Look, I love my iPod Mini. (I even named her Olive.) She's a great music player, but I don't think she's could do much justice to screening The Return of the King. Maybe I'm old-fashioned, but I believe 19th-century architect Louis Sullivan had a great point when he said that form should follow function.

These days, form and function are looking more divorced than Nick and Jessica. Just because we can surf the Internet -- one line of text at a time -- from a cellphone doesn't make it practical. I could clean my clothes in a dishwasher, too ... but I don't think that would make for a successful strategic partnership. I could also cook hot dogs in a toaster, but that doesn't mean I should.

Yet this annoying news consideration -- I call it, quaintly, "logic" -- is virtually invisible as tech reporters enthusiastically report the day's newest/sexiest partnership between a tech company and a media service. Even ABC sportscaster Keith Jackson, old-school though he is, did his best to sound proud when he announced during the Rose Bowl that highlight packages from all the major bowl games would be available to download to an iPod. I would have a hard enough time following the action on a 13-inch TV, so how could I possibly expect to enjoy what's happening on a screen only a couple of inches wide and not really made for that kind of broadcast?

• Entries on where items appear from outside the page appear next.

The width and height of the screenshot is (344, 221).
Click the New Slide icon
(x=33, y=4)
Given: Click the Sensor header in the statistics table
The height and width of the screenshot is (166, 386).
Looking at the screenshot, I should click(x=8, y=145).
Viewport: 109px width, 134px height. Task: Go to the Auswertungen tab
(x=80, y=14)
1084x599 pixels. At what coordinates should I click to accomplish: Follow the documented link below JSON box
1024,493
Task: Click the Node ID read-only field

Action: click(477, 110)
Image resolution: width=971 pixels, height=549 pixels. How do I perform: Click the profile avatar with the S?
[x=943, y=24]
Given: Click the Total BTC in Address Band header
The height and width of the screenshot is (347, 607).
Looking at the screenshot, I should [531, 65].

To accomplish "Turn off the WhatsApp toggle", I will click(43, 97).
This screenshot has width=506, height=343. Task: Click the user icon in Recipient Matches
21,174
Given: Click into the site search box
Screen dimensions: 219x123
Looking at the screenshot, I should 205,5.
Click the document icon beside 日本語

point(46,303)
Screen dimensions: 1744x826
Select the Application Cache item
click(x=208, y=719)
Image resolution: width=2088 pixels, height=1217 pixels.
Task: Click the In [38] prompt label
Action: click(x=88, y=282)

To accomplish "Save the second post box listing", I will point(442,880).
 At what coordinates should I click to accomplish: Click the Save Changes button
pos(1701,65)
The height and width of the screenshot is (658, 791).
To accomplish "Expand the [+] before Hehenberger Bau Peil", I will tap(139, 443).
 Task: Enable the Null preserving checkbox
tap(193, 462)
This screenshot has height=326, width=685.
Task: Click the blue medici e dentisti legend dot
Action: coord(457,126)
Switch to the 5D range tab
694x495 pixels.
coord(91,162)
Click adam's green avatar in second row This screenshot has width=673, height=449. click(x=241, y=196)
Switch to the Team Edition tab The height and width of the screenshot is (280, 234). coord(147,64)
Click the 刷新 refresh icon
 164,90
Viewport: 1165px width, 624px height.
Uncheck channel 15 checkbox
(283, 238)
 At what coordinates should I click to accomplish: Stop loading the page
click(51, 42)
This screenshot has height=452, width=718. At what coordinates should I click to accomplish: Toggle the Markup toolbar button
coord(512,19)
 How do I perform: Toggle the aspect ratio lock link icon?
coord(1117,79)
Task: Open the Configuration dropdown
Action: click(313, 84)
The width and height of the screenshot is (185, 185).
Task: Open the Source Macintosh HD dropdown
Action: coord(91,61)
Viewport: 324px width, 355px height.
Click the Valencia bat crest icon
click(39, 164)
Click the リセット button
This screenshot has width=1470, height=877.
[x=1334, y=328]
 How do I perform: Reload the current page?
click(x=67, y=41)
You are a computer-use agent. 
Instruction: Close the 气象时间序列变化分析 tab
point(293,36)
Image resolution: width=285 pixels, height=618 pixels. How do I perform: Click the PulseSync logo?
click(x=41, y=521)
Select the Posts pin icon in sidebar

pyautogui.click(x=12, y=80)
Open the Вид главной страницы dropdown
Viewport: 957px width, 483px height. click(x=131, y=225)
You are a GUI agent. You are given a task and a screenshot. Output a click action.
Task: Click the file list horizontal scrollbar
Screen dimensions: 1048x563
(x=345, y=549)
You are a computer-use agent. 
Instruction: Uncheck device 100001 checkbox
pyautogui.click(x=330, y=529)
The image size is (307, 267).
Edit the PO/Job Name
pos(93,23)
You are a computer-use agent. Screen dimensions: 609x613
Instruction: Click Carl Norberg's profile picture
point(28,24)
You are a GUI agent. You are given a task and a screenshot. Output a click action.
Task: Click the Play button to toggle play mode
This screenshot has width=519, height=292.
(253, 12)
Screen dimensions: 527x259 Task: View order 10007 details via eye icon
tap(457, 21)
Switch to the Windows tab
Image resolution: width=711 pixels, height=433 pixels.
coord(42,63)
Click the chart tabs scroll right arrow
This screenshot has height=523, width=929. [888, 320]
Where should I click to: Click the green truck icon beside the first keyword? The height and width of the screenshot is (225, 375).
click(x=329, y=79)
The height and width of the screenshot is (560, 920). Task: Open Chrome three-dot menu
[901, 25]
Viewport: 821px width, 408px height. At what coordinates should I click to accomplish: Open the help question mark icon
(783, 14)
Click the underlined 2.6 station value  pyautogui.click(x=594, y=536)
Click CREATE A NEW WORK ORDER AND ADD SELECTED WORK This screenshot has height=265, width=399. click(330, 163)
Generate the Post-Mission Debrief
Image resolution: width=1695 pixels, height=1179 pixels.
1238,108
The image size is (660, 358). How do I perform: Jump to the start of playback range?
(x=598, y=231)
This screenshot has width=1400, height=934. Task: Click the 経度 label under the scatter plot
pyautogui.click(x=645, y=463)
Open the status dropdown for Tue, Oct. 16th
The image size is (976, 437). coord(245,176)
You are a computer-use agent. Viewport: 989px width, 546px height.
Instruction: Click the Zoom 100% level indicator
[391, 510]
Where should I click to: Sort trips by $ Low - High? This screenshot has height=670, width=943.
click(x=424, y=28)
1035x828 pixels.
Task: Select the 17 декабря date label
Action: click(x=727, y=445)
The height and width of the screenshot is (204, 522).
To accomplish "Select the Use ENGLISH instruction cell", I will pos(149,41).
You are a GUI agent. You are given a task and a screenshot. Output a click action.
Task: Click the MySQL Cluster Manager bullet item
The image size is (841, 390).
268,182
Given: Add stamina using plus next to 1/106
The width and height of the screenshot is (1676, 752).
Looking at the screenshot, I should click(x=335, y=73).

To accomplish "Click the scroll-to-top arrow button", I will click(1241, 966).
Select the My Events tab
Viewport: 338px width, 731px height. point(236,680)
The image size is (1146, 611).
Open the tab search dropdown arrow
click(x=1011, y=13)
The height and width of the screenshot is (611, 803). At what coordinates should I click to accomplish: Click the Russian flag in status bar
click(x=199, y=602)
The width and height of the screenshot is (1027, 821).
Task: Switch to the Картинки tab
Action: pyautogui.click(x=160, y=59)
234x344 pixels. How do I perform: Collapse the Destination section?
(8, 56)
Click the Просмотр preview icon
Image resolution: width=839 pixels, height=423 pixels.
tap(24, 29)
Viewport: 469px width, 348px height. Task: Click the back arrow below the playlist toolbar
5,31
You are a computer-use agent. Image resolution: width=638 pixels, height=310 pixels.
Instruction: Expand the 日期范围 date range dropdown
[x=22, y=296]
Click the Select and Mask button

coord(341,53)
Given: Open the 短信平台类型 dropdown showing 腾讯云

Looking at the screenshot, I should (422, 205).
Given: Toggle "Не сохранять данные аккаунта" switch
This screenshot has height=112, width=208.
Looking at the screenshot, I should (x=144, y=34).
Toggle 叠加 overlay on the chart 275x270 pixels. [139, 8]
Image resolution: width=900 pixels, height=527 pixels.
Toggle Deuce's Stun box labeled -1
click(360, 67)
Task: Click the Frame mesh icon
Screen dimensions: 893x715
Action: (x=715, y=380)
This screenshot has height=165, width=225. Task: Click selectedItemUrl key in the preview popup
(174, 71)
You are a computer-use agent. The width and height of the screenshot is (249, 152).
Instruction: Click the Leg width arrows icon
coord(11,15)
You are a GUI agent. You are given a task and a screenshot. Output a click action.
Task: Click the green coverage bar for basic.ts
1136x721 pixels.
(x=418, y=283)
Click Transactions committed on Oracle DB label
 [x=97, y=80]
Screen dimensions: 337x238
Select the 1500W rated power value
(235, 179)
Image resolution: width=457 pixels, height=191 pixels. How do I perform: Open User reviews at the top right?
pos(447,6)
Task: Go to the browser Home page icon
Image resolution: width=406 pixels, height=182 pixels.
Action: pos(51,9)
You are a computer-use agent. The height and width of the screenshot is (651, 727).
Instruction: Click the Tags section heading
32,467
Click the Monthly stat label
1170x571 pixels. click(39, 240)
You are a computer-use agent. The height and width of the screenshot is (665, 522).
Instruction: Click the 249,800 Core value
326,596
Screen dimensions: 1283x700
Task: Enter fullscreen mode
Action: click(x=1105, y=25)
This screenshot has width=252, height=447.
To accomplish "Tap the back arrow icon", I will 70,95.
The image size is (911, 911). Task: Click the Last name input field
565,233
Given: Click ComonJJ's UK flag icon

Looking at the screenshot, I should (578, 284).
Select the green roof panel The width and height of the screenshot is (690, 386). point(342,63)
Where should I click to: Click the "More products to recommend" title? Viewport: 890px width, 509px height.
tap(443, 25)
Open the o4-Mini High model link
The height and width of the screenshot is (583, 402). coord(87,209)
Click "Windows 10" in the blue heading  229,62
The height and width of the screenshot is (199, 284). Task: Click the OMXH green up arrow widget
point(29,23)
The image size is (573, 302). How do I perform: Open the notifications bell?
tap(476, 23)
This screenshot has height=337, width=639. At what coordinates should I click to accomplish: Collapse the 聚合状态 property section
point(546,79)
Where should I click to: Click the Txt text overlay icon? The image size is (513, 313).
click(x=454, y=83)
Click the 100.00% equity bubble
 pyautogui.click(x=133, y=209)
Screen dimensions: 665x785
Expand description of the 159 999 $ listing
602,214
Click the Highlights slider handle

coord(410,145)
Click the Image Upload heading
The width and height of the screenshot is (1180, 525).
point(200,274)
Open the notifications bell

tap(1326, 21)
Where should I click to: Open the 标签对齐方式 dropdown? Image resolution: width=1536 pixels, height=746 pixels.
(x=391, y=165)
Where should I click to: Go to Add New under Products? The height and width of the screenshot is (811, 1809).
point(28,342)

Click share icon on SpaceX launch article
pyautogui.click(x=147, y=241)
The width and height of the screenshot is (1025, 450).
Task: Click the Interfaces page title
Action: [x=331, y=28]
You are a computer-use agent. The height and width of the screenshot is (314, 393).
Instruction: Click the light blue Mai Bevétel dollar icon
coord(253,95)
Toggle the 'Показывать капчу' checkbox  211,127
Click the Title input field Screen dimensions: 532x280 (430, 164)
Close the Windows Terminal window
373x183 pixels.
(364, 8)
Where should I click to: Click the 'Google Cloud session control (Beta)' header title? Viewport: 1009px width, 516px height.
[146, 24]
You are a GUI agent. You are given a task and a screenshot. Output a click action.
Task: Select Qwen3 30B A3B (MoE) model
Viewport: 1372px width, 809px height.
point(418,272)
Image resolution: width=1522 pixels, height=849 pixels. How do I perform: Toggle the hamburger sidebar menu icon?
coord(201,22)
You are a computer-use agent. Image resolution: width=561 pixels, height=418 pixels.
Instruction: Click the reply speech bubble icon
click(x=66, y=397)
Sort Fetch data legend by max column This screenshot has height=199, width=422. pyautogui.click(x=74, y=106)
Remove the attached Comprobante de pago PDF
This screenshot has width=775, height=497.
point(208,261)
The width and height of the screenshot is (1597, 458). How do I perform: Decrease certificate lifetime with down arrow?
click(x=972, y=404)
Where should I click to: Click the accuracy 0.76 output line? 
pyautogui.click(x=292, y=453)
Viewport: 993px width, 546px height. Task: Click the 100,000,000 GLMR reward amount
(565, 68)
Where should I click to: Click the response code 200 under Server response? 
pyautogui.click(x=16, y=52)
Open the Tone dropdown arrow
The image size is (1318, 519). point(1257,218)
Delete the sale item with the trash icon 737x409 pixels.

Novelty remains, as ever, a selling point to individuals and businesses alike. If I had a dollar for every time I saw the trade press exclaim that podcasts, blogs and wikis would transform public relations ... well, I could probably afford a next-generation iPod. But while every technological innovation has potential benefits, it also brings a coterie of potential drawbacks. Most companies are loading up podcasts with content no one wants (MegaCorp's third-quarter earnings report, anyone?). Most bloggers are people wanting attention or a date, and even the best-planned PR ships are lost in the sea and viewed ironically at best. And even the grandfather of wikis -- the formidable Wikipedia -- has been revealed as fallible of late.

But what's new is always news, even if no one -- from the PR guy to the reporter to the consumer -- exactly understands what the product does. Even if someone exclaimed that the electronic emperor had no clothes, plenty of consumers still would wonder if the outfit was available at Old Navy.

This doesn't mean that some day, maybe even soon, all those smart people and millions of research and investment dollars won't hit upon some great way of streaming high-quality video that you can actually see into a portable device near you. In the mean time, don't believe the hype. Unless you also believe I have some really hot Pets.com stock to sell you.